Nei prossimi anni la telemedicina diverrà sempre più centrale nell’organizzazione dei servizi sanitari: grazie a dispositivi di ultima generazione, sarà possibile monitorare i pazienti da remoto riducendo gli accessi in ospedali. Questo significa (deve significare) ancora più attenzione alla sicurezza e all’innovazione digitale nell’healthcare. “È necessario un approccio olistico e multidisciplinare che parta da un’attenta definizione dei servizi e che prenda in considerazione anche gli aspetti di cyber security. Tra questi è necessario che siano presi in considerazione protocolli di trasmissione sicuri, sistemi di autenticazione multifattore, crittografia dei dati, aggiornamento regolare dei sistemi informatici coinvolti, soluzioni di backup adeguate, identificazione periodica delle vulnerabilità, monitoraggio continuo dei sistemi e formazione per la sensibilizzazione del personale sulle minacce cyber”.

L’obiettivo della criminalità informatica nel settore della sanità continua ad essere – secondo Clusit – la monetizzazione, piuttosto che azioni dimostrative o di spionaggio: gli attacchi nei primi tre mesi dell’anno sono stati infatti quasi tutti riferibili al ‘cybercrime’, in linea con la tendenza dello scorso anno, eccetto per una minima percentuale (3%) riferibile ad episodi di ‘hacktivism’ (azioni di disobbedienza civile in rete, ndr).
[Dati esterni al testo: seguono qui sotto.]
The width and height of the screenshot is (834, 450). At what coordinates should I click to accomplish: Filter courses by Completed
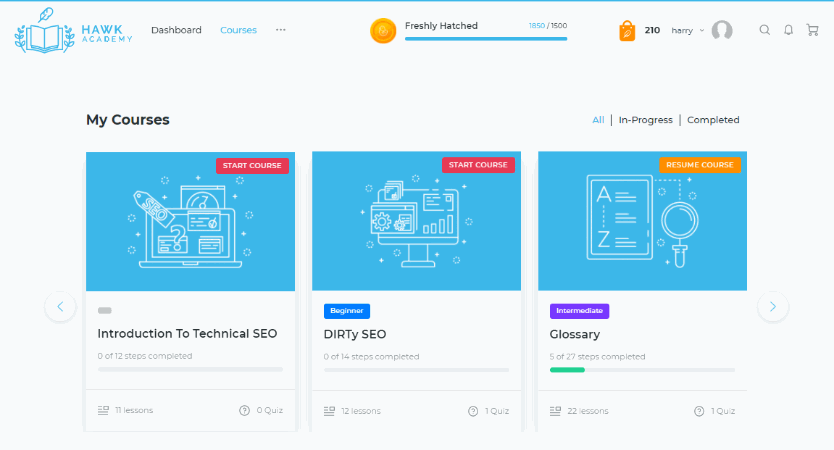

Secondo i ricercatori dell’associazione, i dati sanitari sono preziosi per molti soggetti e vanno ad alimentare un mercato nero, rintracciabile nel dark web, particolarmente fiorente.

Cyber criminali, le tecniche di attacco contro la sanità

Nel primo trimestre dell’anno le strutture sanitarie italiane sono state per lo più colpite attraverso tecniche sconosciute e, in un terzo circa dei casi, da malware. L’utilizzo di vulnerabilità come punto di ingresso per violare sistemi ha rappresentato invece nel periodo il 16% dei casi. Di rilievo, secondo i ricercatori di Clusit, anche il 9% di attacchi basati su furti di identità e violazione di account, decisamente più alto della media. Per scongiurare questi eventi “è necessario – conclude Scozzari – effettuare verifiche periodiche dei sistemi al fine di rilevare vulnerabilità e affinare la strategia complessiva di cyber sicurezza”.